4.2.5 Pengujian Potensi Antibakteri Nanopartikel Perak Putik Bunga
Saffron
Pengujian potensi antibakteri nanopartikel perak putik bunga saffron
dilakukan dengan menggunakan metode difusi cakram, menurut Mitika S. (2016),
pengujian aktivitas antibakteri dilakukan dengan menggunakan metode difusi
cakram untuk mengetahui ada tidaknya pengaruh sampel dalam menghambat
pertumbuhan bakteri. Pada pengujian ini kontrol positif yang digunakan
merupakan antibiotik kloramfenikol, menurut Gunawan (2017), kloramfenikol
merupakan antibiotik berspektrum yang mampu menghambat banyak bakteri
gram positif baik yang aerob maupun anaerob. kontrol negatif pada penelitian ini
menggunakan aquadest. Menurut Henaulu A.H. dan Kaihena M. (2020),
perlakuan kontrol negatif digunakan aquadest karena merupakan senyawa netral
yang tidak berefek terhadap pertumbuhan bakteri. Sedangkan, menurut
Farmakologi (2009), antibiotik kloramfenikol memiliki mekanisme menghambat
protein bakteri pada ribosom subunit 50S dan menghambat enzim peptidil
transferase sehingga ikatan peptida tidak terbentuk pada proses sintesis protein
bakteri.Hal tersebut dibuktikan dengan tidak adanya respon hambat pertumbuhan
P.acnes dari paperdisc yang telah direndam aquadest (tabel 4.6). Cara pengujian
efektivitas ini dilakukan dengan cara paperdisc dicelupkan ke dalam kontrol
positif (kloramfenikol), kontrol negatif (aquadest), larutan putik saffron, larutan
perak AgNO3 1 mM, larutan hasil biosintesis nanopartikel perak putik saffron 4
menit, 6 menit dan 10 menit. Selanjutnya paperdisc ditempelkan pada media
bakteri uji dengan pinset kemudian dilakukan inkubasi selama 24 jam pada suhu
37ºC dan dilakukan secara duplo.
Berdasarkan hasil pengujian dengan metode difusi kertas cakram atau
paperdisc terhadap bakteri menunjukkan bahwa larutan putik saffron, larutan
perak AgNO3 1 mM, larutan hasil biosintesis nanopartikel perak putik saffron 4
menit, 6 menit dan 10 menit yang diuji pada bakteri Propionibacterium acnes
memiliki pengaruh terhadap terhadap pertumbuhan bakteri Propionibacterium
acnes yang ditunjukkan dengan adanya zona bening disekitar paperdisc.

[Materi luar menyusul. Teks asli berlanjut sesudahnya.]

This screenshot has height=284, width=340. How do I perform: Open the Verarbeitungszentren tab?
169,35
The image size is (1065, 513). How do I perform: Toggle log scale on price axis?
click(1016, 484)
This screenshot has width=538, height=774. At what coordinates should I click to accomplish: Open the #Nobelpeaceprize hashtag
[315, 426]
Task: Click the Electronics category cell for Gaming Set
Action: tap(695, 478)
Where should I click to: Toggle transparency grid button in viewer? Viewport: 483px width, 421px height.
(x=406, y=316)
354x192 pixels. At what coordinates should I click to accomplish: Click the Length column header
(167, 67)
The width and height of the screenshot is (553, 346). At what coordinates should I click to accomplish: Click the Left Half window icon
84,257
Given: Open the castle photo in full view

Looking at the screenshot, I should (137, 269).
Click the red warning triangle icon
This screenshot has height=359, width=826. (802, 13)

Menurut Moral et al. (2005), aktivitas zona hambat antimikroba
digolongkan menjadi 4 kelompok, yakni: aktivitas lemah (<5 mm), sedang (5-10
mm), kuat (>10-20 mm), sangat kuat (>20-30 mm). Hasil pengukuran zona
hambat pada (tabel 4.6) menunjukkan bahwa larutan putik saffron memiliki
respon penghambatan yang sedang (5-10 mm), larutan perak AgNO3 memiliki
respon penghambatan yang sedang (5-10 mm), larutan hasil biosintesis
nanopartikel perak putik saffron 4 menit, 6 menit dan 10 menit memiliki respon
penghambatan yang kuat (>10-20 mm) dan kontrol positif (kloramfenikol)

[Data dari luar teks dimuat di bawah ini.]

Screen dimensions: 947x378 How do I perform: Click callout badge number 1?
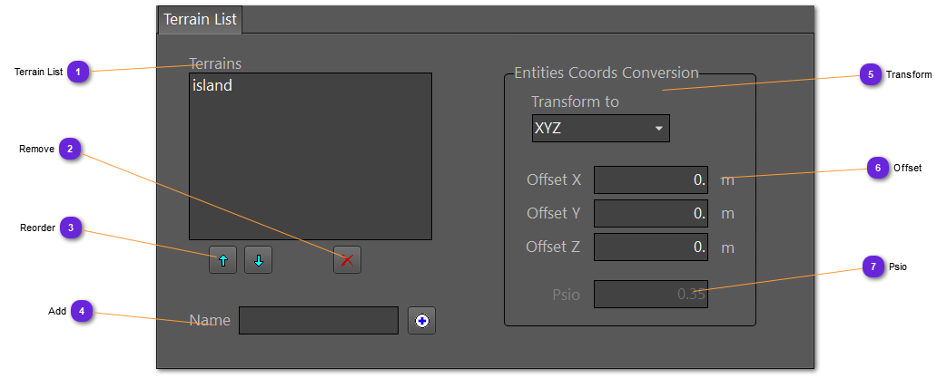pyautogui.click(x=79, y=72)
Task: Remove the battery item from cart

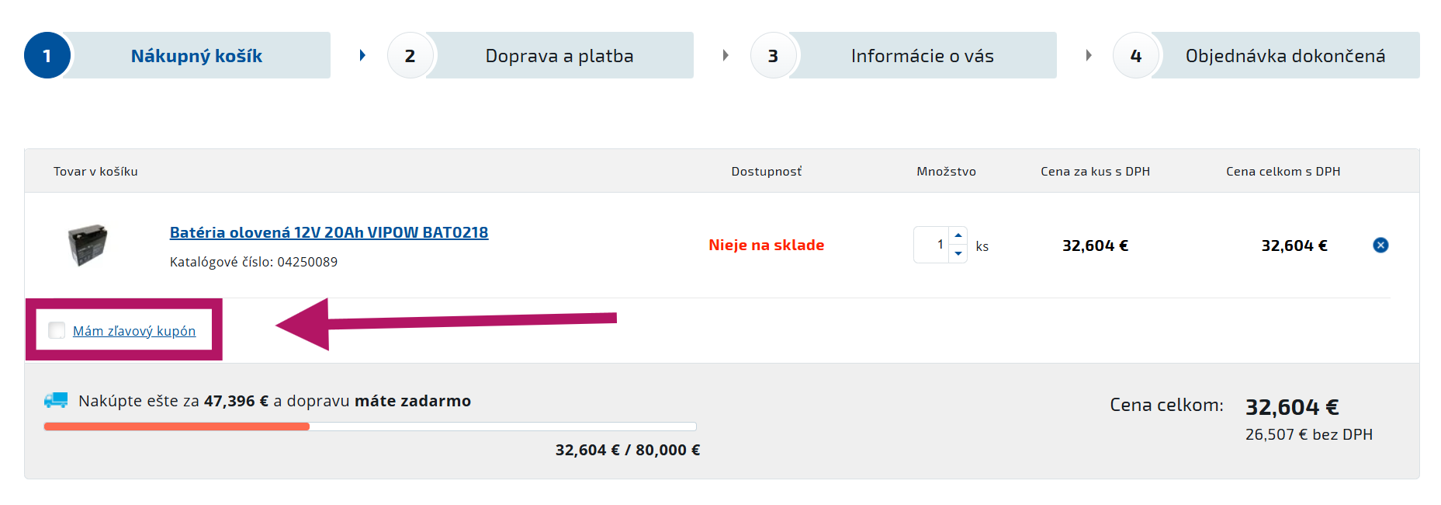Action: coord(1380,246)
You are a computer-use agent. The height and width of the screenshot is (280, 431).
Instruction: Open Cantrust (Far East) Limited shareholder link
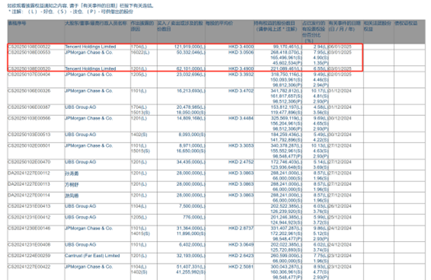click(93, 256)
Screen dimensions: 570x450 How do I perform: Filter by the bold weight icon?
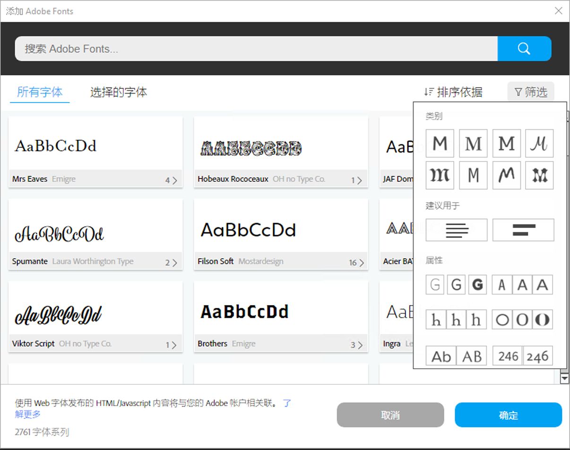477,284
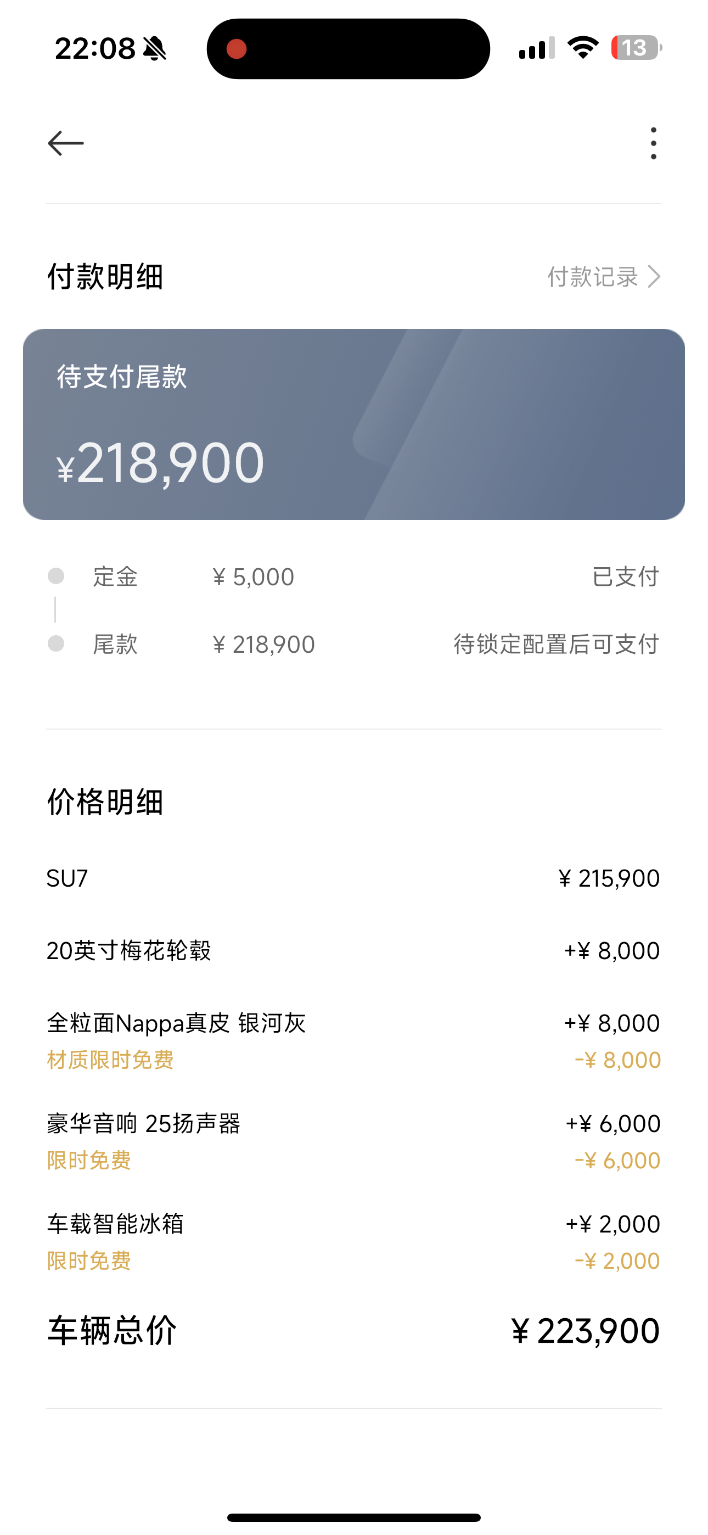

memiliki respon penghambatan yang sangat kuat (>20-30 mm), sedangkan
aquadest sebagai kontrol negatif tidak dapat menghambat pertumbuhan bakteri
Propionibacterium acnes baik pada awal hingga akhir perlakuan. Hal ini
menunjukkan bahwa kloramfenikol memiliki kemampuan daya hambat paling
baik terhadap pertumbuhan bakteri Propionibacterium acnes dan larutan hasil
biosintesis nanopartikel perak putik saffron 4 menit, 6 menit dan 10 menit tidak
berbeda secara signifikan.
BAB V
PENUTUP
5.1 Kesimpulan
1. Putik bunga saffron dapat dibiosintesis menjadi nanopartikel perak
menggunakan irradiasi microwave dengan didapatkan ukuran nanopartikel
perak putik bunga saffron pada variasi waktu 4 menit 153,7 nm dan 10
menit 152,1 nm. Sedangkan pada waktu 6 menit didapatkan 442,55 nm
tidak termasuk range ukuran nanopartikel perak yaitu 1- 400 nm.

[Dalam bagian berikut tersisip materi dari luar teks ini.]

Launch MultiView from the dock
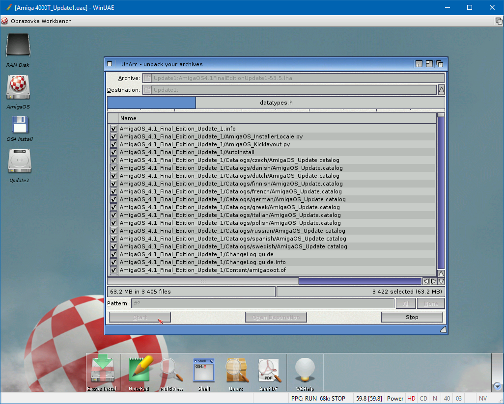 pyautogui.click(x=171, y=370)
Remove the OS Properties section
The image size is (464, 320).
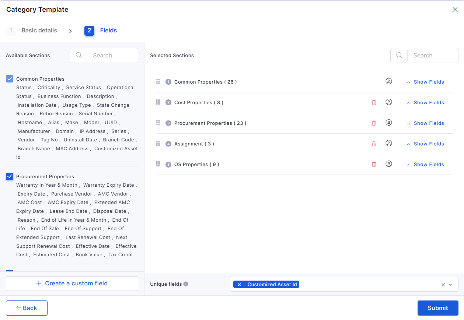tap(374, 165)
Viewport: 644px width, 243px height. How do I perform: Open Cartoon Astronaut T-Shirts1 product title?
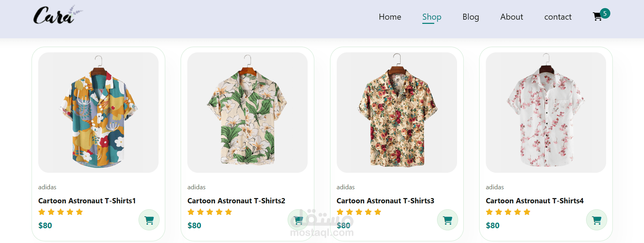87,201
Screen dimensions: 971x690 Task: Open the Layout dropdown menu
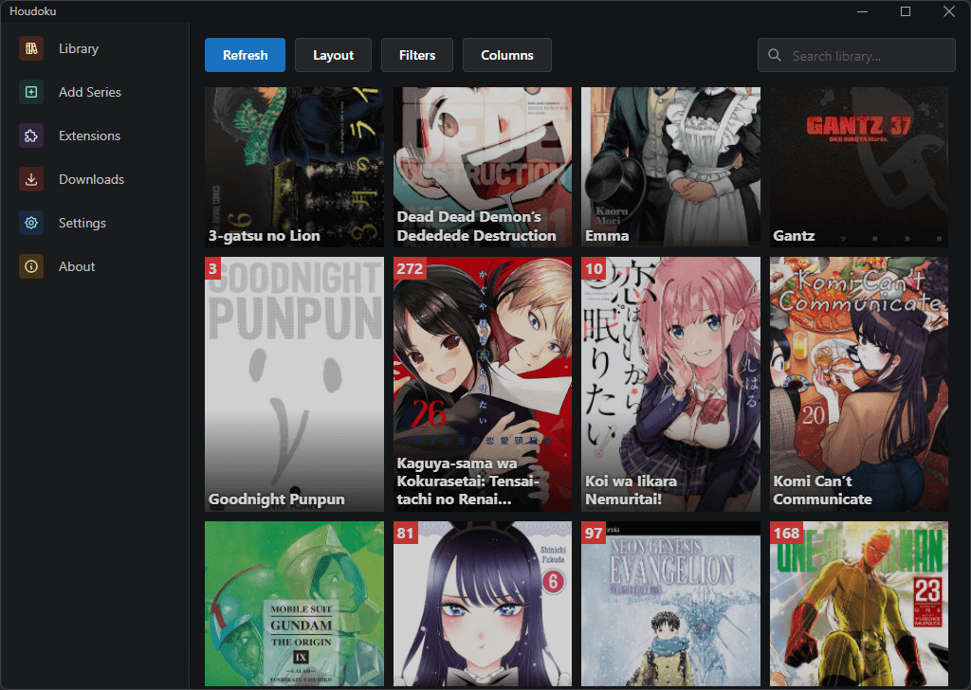333,55
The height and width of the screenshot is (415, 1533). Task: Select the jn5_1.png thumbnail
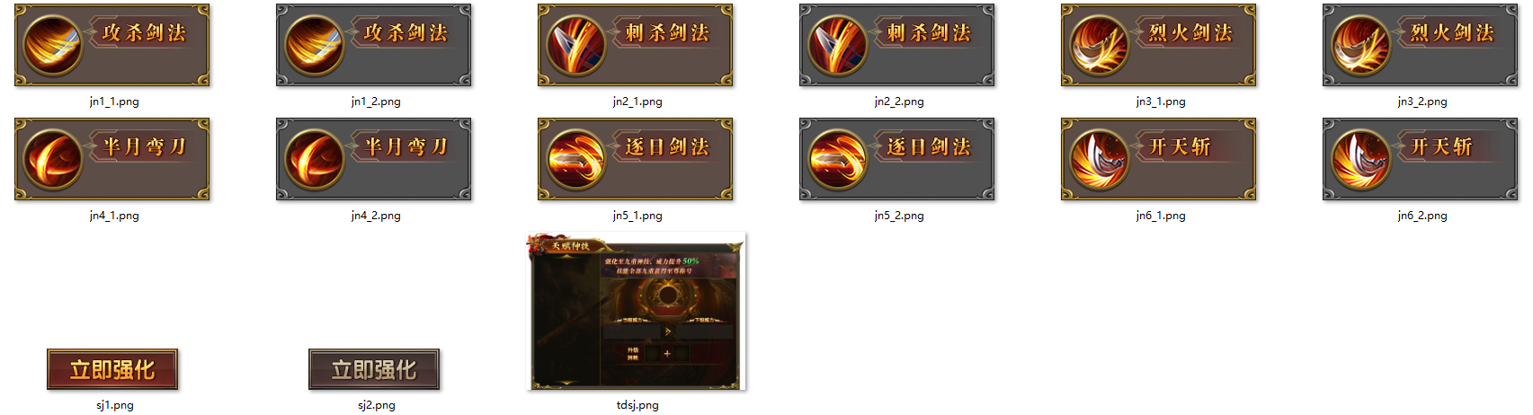636,159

2. Nanopartikel perak putik bunga saffron variasi waktu 4 menit, 6 menit dan
10 menit memiliki potensi penghambatan terhadap bakteri
Propionibacterium acnes yang kuat (>10-20 mm).
5.2 Saran
Disarankan untuk peneliti selanjutnya melakukan formulasi sediaan
kosmetik berbahan nanopartikel perak putik bunga saffron (Crocus Sativus)
terhadap bakteri Propionibacterium acnes untuk mengetahui perbedaan respon
penghambatan aktivitas Propionibacterium acnes.